▸ SUPPLIED MATERIAL:
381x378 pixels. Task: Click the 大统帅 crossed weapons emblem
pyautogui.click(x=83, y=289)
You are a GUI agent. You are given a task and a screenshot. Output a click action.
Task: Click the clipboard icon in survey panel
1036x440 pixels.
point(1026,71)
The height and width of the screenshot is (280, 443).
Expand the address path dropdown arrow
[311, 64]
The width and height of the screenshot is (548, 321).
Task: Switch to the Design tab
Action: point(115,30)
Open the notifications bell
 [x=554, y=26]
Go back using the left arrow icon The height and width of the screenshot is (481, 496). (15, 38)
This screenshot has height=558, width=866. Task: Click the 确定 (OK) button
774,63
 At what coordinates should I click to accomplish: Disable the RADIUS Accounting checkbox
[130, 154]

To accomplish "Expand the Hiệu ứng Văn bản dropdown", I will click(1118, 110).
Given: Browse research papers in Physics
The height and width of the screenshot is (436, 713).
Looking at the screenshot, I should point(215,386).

▸ TASK GOAL: Please output the listing in full, exactly as it was given above.

▸ ANSWER TO THE EXERCISE:
381x378 pixels. Task: Click the 大统帅 crossed weapons emblem
pyautogui.click(x=83, y=289)
You are a GUI agent. You are given a task and a screenshot. Output a click action.
Task: Click the clipboard icon in survey panel
1036x440 pixels.
point(1026,71)
The height and width of the screenshot is (280, 443).
Expand the address path dropdown arrow
[311, 64]
The width and height of the screenshot is (548, 321).
Task: Switch to the Design tab
Action: point(115,30)
Open the notifications bell
 [x=554, y=26]
Go back using the left arrow icon The height and width of the screenshot is (481, 496). (15, 38)
This screenshot has height=558, width=866. Task: Click the 确定 (OK) button
774,63
 At what coordinates should I click to accomplish: Disable the RADIUS Accounting checkbox
[130, 154]

To accomplish "Expand the Hiệu ứng Văn bản dropdown", I will click(1118, 110).
Given: Browse research papers in Physics
The height and width of the screenshot is (436, 713).
Looking at the screenshot, I should point(215,386).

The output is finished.